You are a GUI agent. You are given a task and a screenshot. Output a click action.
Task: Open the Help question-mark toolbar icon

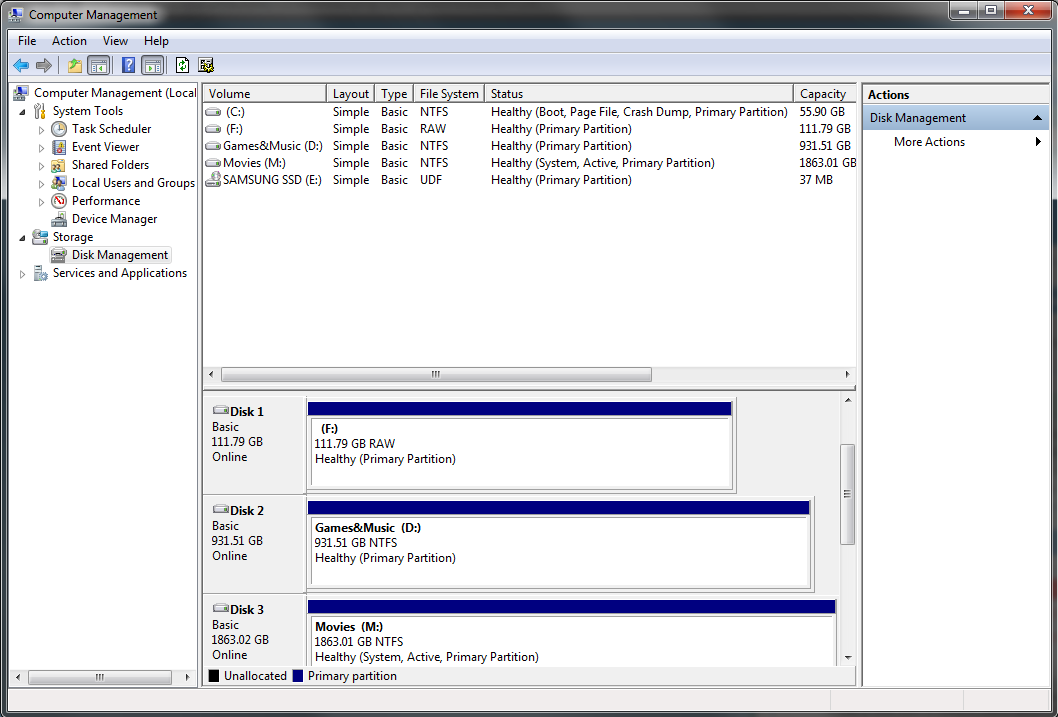click(x=128, y=65)
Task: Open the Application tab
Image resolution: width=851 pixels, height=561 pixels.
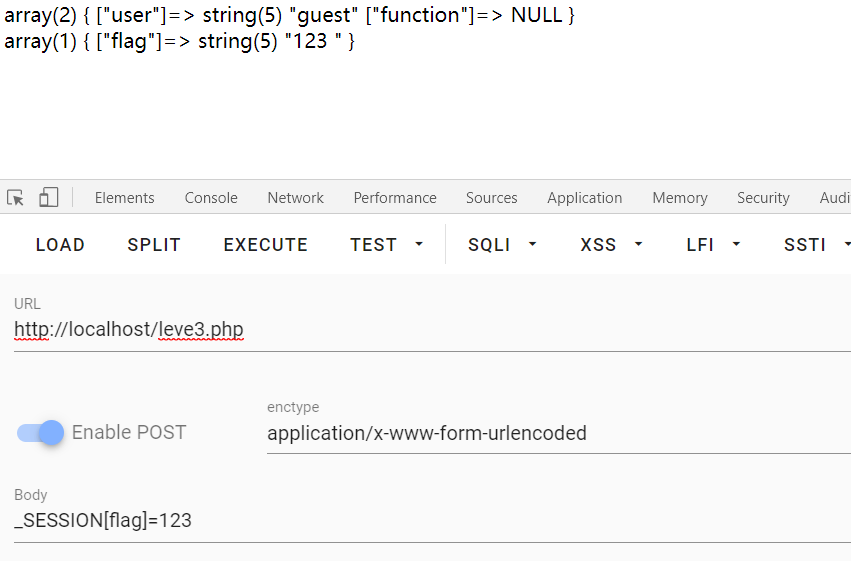Action: pos(585,197)
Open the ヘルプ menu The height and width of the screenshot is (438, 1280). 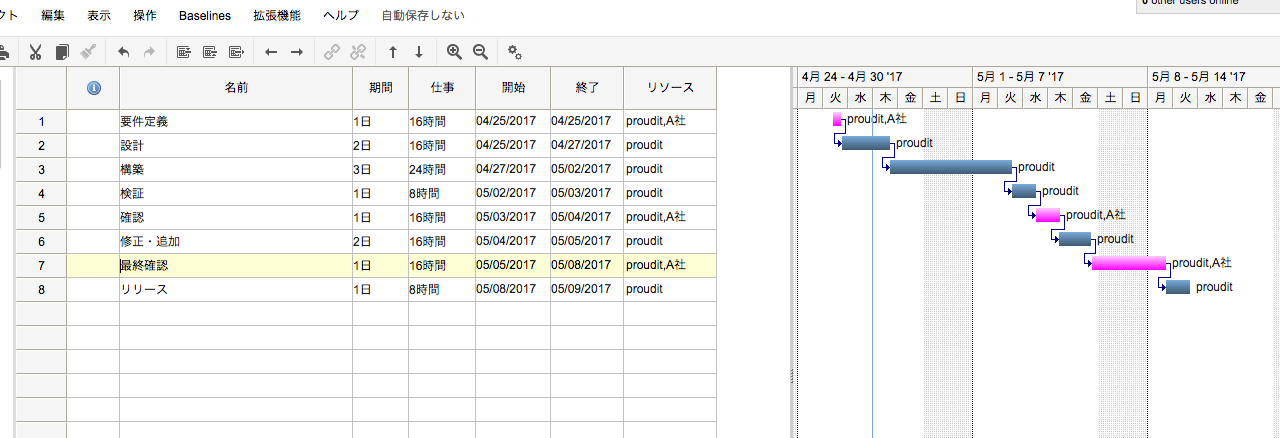[x=341, y=16]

*SET TASK*.
Retype the material word for word, from its start through the line containing "Action: pos(585,197)", and leave the pictures out of your copy.

*EXERCISE SOLUTION*.
You are a GUI agent. You are given a task and a screenshot. Output a click action.
Task: Open the Help question-mark toolbar icon

click(x=128, y=65)
Task: Open the Application tab
Image resolution: width=851 pixels, height=561 pixels.
Action: pos(585,197)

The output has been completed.